Assignment: The records follow. Filter them to the lines that hold "inboxprojects".

Record extracts:
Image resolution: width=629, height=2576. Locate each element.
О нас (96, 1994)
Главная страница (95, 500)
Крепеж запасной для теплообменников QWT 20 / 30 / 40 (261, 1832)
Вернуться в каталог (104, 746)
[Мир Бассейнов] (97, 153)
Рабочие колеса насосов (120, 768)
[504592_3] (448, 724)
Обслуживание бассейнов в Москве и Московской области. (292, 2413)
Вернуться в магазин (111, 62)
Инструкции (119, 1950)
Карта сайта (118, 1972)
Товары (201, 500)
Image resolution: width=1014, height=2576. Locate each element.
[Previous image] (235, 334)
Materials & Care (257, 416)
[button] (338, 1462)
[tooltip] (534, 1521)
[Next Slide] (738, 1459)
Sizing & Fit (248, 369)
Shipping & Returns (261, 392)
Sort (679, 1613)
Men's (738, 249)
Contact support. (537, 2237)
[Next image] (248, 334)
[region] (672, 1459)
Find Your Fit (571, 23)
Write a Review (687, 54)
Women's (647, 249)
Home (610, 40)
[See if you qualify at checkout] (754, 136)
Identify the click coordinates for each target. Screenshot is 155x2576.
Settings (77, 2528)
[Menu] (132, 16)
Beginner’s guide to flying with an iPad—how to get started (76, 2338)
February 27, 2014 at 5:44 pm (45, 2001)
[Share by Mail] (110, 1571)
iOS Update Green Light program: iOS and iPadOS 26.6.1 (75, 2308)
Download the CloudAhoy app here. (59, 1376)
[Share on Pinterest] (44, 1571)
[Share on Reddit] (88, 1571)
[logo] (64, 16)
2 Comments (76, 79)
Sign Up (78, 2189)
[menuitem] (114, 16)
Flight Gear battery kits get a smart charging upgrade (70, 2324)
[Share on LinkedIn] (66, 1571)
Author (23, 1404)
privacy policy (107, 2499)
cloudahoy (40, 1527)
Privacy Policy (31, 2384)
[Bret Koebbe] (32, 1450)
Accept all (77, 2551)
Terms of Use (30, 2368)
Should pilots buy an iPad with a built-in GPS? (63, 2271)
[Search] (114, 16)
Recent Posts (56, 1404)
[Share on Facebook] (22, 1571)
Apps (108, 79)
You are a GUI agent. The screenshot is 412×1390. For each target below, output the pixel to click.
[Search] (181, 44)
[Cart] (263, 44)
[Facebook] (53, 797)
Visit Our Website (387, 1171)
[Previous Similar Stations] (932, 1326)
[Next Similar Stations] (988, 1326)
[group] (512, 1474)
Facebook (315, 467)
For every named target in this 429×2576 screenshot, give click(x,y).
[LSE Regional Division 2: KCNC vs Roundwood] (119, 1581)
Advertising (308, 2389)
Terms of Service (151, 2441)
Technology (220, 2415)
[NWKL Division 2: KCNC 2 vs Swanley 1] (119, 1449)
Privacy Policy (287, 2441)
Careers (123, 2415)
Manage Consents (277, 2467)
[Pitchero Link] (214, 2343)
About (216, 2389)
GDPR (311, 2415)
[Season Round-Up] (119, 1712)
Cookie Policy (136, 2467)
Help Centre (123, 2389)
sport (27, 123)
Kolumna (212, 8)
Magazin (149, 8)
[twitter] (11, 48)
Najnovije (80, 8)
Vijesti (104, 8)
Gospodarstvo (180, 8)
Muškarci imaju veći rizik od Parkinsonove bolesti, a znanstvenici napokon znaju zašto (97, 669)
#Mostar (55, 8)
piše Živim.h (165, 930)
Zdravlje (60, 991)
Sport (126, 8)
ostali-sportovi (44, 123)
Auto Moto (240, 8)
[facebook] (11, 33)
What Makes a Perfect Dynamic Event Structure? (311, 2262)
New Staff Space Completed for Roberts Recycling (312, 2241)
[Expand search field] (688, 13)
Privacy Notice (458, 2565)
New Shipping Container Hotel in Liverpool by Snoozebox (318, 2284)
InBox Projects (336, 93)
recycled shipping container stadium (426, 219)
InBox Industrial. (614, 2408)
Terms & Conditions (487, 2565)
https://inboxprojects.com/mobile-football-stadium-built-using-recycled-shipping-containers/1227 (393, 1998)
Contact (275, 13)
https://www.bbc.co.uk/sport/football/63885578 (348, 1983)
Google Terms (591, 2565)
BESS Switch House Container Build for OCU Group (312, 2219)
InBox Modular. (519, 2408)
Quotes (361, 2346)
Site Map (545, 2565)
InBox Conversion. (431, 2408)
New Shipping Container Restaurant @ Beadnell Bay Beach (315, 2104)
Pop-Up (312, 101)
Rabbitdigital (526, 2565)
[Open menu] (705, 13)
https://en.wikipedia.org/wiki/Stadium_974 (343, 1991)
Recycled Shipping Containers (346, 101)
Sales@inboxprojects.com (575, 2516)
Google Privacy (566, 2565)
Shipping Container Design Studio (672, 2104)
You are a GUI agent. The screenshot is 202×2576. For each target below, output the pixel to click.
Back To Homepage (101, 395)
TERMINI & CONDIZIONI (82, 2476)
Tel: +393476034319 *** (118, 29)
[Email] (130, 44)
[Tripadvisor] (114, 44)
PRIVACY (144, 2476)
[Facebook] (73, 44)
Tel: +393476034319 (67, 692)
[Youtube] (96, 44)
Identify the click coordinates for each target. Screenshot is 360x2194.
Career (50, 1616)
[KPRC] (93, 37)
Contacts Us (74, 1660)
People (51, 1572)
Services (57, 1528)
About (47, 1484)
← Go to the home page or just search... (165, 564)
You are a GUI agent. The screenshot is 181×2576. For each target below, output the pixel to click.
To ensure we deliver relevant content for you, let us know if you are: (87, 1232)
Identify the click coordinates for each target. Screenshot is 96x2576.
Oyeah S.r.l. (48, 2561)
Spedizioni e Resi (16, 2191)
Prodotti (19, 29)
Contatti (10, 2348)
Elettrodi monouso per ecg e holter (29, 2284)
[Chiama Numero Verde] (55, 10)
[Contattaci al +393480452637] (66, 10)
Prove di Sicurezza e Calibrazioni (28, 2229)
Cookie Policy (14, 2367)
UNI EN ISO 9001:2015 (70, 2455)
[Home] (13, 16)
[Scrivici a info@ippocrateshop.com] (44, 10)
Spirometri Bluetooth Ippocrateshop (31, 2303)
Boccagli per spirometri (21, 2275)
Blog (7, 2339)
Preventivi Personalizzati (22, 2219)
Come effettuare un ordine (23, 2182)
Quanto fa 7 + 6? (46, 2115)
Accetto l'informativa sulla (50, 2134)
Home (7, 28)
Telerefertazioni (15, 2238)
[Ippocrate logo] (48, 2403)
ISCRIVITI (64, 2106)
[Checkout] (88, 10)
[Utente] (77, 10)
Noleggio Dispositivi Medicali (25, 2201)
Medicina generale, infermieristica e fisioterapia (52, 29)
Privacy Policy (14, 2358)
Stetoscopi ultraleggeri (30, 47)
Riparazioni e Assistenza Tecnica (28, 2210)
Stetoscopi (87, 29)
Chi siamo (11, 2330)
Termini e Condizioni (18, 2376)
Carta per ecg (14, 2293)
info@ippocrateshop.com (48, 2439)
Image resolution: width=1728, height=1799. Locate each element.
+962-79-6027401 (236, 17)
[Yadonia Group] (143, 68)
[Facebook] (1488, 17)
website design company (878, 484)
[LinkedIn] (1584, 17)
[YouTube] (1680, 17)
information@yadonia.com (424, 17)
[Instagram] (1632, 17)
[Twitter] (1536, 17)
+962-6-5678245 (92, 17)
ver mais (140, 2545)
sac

Solution below:
https://inboxprojects.com/mobile-football-stadium-built-using-recycled-shipping-containers/1227 (393, 1998)
Sales@inboxprojects.com (575, 2516)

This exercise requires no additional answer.